Longeant le boulevard du 30 juin, Sarah (12 ans) et Justine (8ans), sont issues d’une famille de 4 enfants qui vivent tous dans la rue depuis 2019, « à se débrouiller pour apporter des revenus à leur mère, habitante du Camp Lufungula ».
User de la force pour survivre
Sur les bras, les cuisses, les cous, les dos et le visages, d’énormes cicatrices sont perceptibles. Certaines portent en même temps des plaies profondes et visiblement infectes. Les causes sont les mêmes ; une violence sexuelle ratée, une situation de viol ou une résistance face aux ordres « des plus ainés ».
«C'est très dur de vivre dans la rue. Quand la nuit tombe, il n’y aucune sécurité pour nous. Ces vieux que vous voyez-en face- nous prennent par la force, nous obligent à contracter des relations sexuelles (...) C’est déjà un viol n’est-ce pas ? », s’interroge d’une voix triste, Jolie Umba, 16 ans, appuyée par les jumelles « Personne n'intervient. Si vous ne réussissez pas seule à vous libérer, ils vont atteindre leur but ».
« Je devais avoir 13 ans lorsque j’ai rencontré un vieux (comme Yaya, termes qui désignent des hommes shégués expérimentés). Il m’a obligée à coucher avec lui. Je n’ai pas voulu. Il a insisté et n’arrêtait pas de me brutaliser. Il a pris un morceau de fer et m’a enfoncé dans l’avant-bras. Je me suis battue jusqu’à me libérer. Dans un hôpital à Barumbu, les personnels de santé ont fait une suture de 40 épingles pour deux blessures. Ils avaient demandé 30.000 FC comme frais des soins. J’ai payé en partie », se rappelle Fatou Bahati, dans la rue depuis ses 3 ans.
Sarah paraît fébrile. Sur son avant-bras droit, une plaie profonde et visiblement infectée. « Il était 21 heures passées la semaine dernière. On avait seulement gagné 1500 FC. Nous avons rencontré des Yayas vers Rond-point Mandela qui nous ont demandé de l’argent. On leur a dit qu’on n’avait rien, ils ont attrapé Sarah et l’ont coupé à l’aide d’une lame de rasoir.
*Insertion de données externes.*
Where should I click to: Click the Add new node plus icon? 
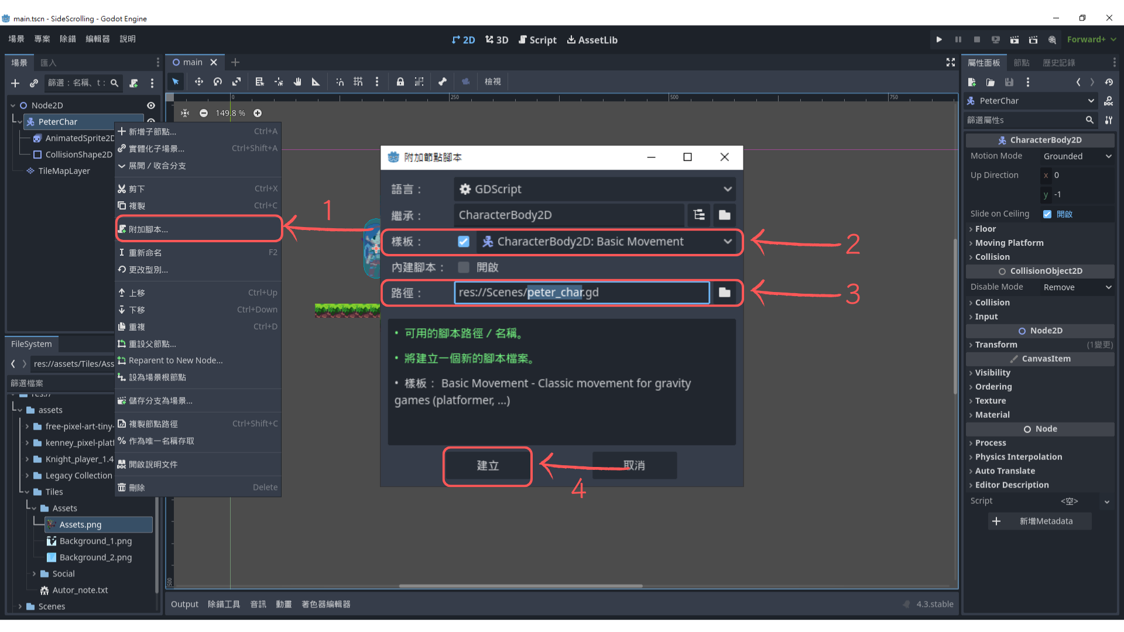pyautogui.click(x=15, y=83)
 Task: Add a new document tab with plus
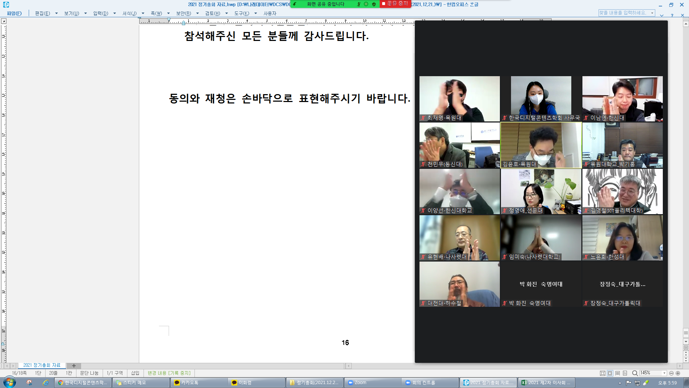coord(74,366)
Maman y a juste mis de l’huile de palme », raconte Justine, complétée par sa sœur.
Ne jamais oser obtenir justice
Pour toutes ces filles, bien qu’elles connaissent les auteurs des violences qu’elles ont subies, aucune n’a osé porter l’affaire auprès des instances de justice. Elles n’envisagent pas de le faire.
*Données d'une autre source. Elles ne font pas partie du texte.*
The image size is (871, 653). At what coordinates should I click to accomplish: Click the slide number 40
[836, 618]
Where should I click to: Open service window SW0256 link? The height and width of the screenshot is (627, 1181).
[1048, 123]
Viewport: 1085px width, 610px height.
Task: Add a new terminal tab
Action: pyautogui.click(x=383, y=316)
« Si seulement ils apprennent que tu t’es rendue auprès de la police, c’est ta mort que tu as signée. Ils nous font publiquement des menaces et promettent de nous faire disparaître », dit Tabitha Nsimba.
« Non, je ne vais pas le faire. La justice c’est l’argent. Comment vais-je faire pour payer tous les frais qui seront demandés ? », s’interroge Fatou Bahati.
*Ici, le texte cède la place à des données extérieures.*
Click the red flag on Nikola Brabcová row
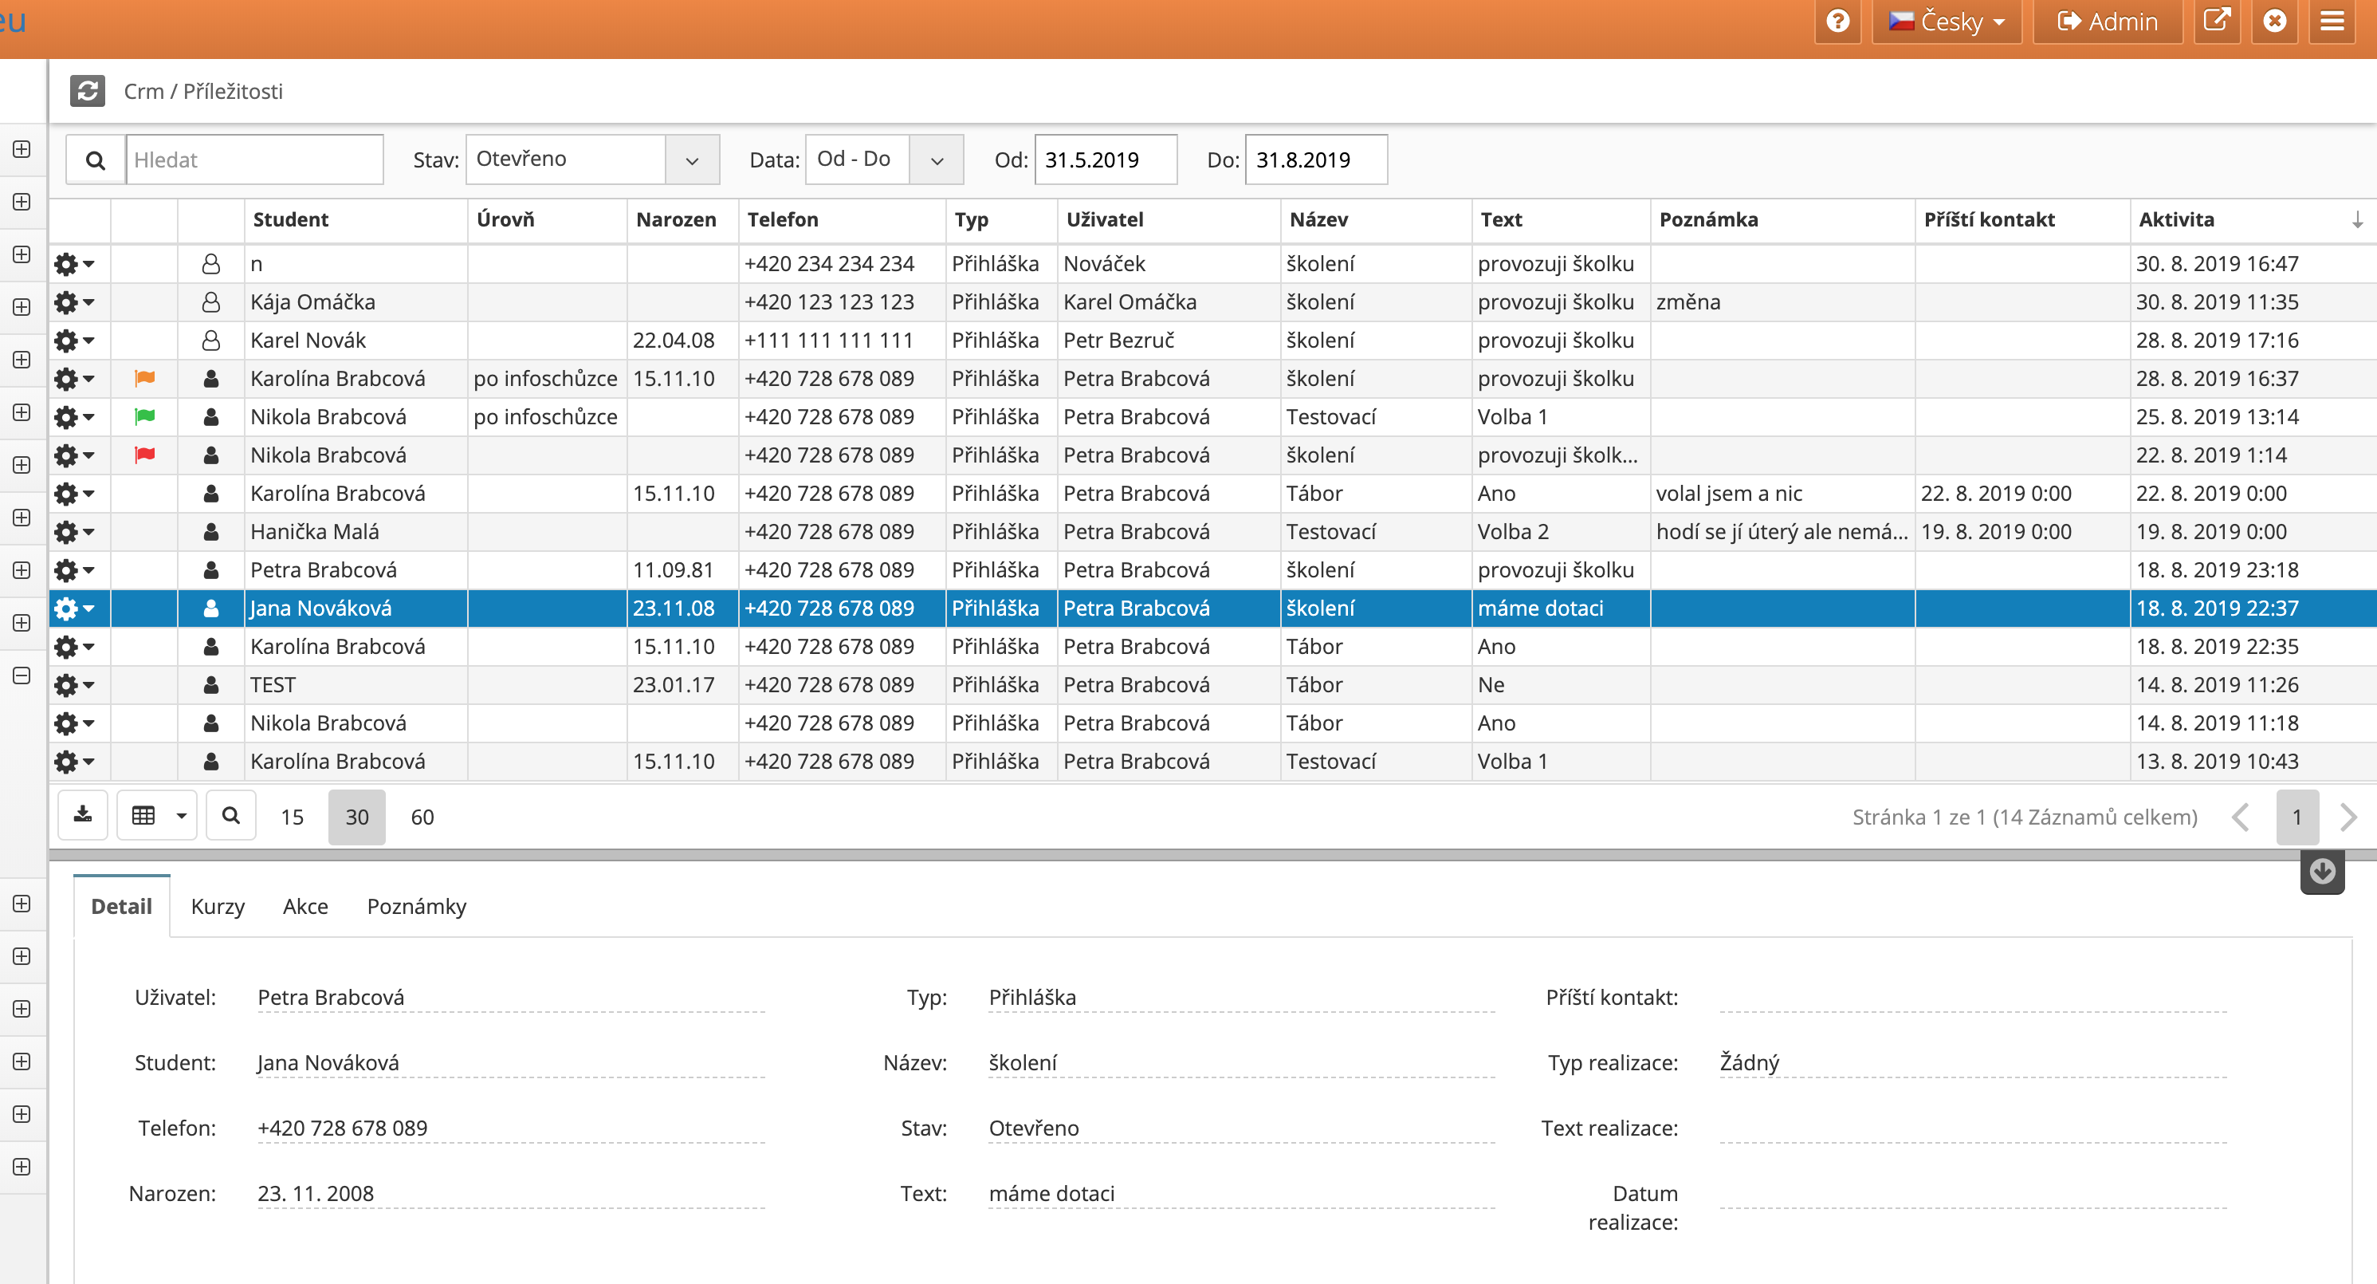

Par ailleurs, lorsque ces jeunes filles ont leurs menstrues, elles utilisent des papiers mouchoirs ou des morceaux de tissus. Elles n’ont aucune notion d’hygiène menstruelle et se battent quotidiennement contre des infections sexuelles. Elles ont toutes interrompu les études quand elles ont commencé à vivre dans la rue et espèrent toutes reprendre le chemin de l’école et devenir pour les unes, des hautes personnalités congolaises, politiciennes et femmes d’affaires pour les autres.
Il faut également souligner qu’en dehors de la campagne des 16 jours contre les VBG, la RDC mène depuis le 19 juin 2021 une autre campagne au niveau national dénommée « Tolérance zéro contre les crimes des violences sexuelles et basées sur le genre et l’impunité ».